[Start]
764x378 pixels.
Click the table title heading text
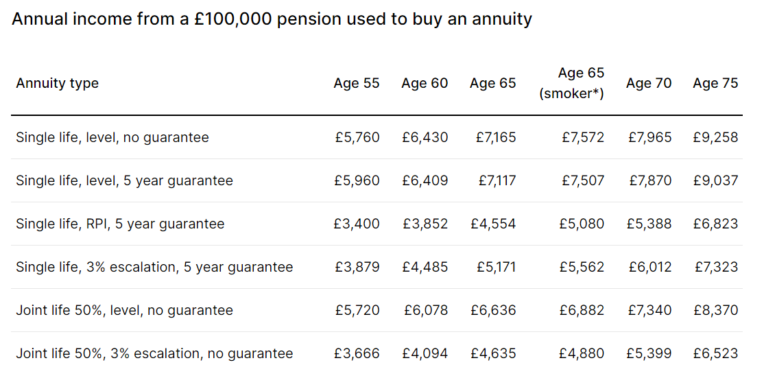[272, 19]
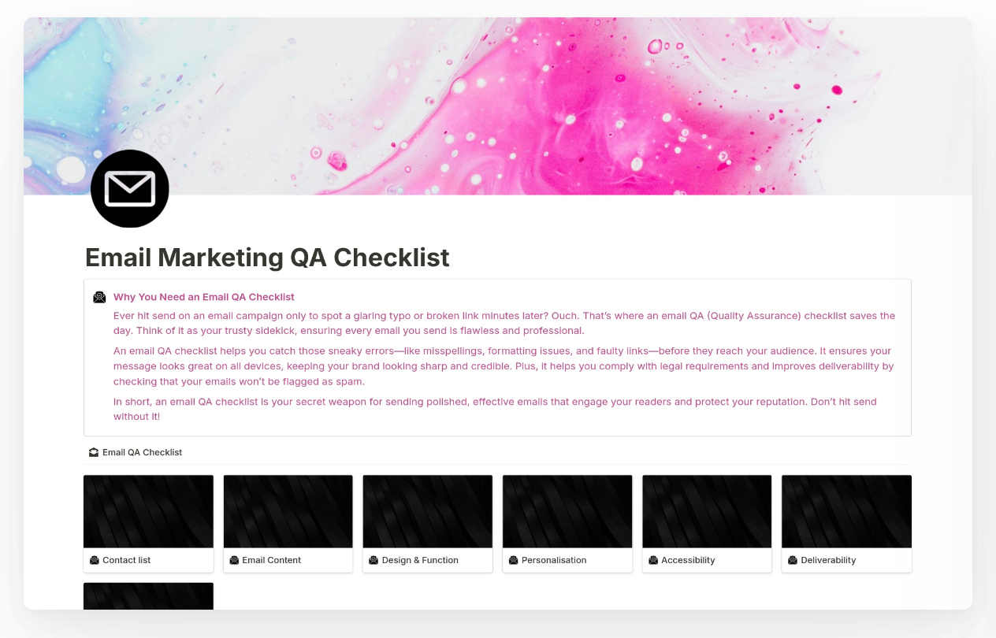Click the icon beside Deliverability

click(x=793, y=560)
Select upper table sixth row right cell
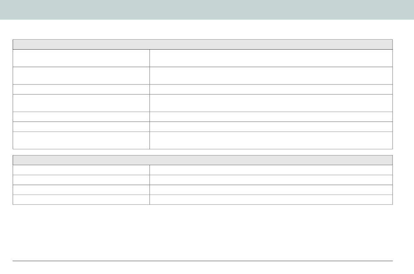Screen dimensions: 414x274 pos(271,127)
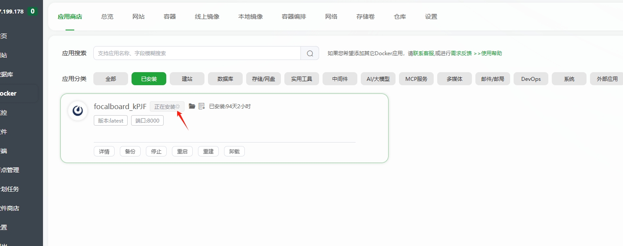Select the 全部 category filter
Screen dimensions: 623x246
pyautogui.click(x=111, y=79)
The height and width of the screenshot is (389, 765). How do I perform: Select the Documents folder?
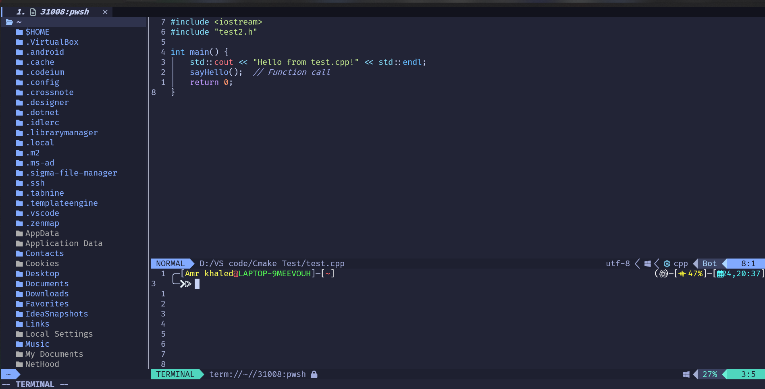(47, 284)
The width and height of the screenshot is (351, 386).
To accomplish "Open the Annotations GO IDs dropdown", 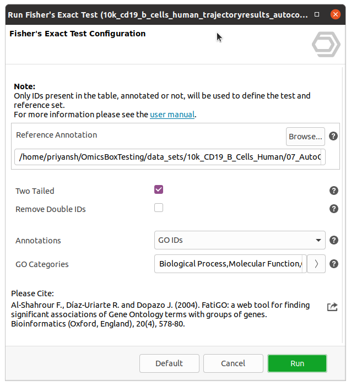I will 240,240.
[End]
**What is expected:**
List every row above that contains the word "width", copying each such row in full.

**Full output:**
The height and width of the screenshot is (389, 765). How do I perform: Select the Documents folder?
The width and height of the screenshot is (351, 386).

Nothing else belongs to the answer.